◆ THE TASK:
Which lines of the material contain the word "what"? List each of them in full, and treat uppercase and lowercase as different.

◆ RECORDED DATA:
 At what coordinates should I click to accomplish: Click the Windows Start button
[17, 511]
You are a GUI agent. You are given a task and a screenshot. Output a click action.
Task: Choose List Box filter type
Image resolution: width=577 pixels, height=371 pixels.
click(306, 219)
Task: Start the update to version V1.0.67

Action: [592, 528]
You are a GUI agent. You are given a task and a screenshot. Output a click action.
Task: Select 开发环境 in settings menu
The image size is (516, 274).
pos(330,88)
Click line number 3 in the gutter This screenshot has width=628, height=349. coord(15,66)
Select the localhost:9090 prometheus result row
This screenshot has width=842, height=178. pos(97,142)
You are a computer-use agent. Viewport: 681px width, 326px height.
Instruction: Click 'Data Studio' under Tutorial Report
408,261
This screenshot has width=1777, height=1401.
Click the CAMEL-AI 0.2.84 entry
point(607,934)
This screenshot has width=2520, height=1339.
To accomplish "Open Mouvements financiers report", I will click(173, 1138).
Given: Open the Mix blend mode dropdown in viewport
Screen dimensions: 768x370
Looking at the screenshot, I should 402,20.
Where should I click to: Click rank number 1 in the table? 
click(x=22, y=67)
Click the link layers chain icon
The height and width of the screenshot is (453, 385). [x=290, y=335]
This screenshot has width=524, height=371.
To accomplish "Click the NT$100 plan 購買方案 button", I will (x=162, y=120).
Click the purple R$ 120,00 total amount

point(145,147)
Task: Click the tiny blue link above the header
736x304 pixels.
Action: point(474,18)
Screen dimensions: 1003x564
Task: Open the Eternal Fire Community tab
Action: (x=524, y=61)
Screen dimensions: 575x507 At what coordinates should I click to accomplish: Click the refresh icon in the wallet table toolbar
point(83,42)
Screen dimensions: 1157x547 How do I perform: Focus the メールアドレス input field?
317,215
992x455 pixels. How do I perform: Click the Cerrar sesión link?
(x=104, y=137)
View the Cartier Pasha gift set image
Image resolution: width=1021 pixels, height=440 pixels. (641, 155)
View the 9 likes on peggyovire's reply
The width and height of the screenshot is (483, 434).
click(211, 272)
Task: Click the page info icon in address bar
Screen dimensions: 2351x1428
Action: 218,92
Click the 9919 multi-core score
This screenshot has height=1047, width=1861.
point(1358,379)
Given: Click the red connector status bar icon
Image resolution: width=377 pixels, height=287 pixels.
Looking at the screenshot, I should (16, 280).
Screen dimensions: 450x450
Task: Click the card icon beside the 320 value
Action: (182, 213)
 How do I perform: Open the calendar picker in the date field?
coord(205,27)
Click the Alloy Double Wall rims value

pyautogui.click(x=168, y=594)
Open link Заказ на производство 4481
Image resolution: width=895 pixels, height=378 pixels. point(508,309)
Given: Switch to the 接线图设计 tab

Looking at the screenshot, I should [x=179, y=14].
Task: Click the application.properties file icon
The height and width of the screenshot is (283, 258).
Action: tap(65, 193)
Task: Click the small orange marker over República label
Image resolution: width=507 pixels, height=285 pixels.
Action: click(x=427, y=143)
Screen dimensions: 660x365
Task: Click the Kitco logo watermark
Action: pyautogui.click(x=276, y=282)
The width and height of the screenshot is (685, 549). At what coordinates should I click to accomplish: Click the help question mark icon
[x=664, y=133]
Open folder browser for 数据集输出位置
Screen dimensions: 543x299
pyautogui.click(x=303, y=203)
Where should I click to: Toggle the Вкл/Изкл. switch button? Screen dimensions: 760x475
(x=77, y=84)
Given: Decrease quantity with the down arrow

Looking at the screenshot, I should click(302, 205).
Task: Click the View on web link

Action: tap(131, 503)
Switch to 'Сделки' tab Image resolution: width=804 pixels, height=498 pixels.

◆ SOLUTION:
 At what coordinates should I click to accomplish: Click the Windows Start button
Screen dimensions: 575x507 At what coordinates should I click to accomplish: Click the refresh icon in the wallet table toolbar
The width and height of the screenshot is (685, 549). At what coordinates should I click to accomplish: Click the help question mark icon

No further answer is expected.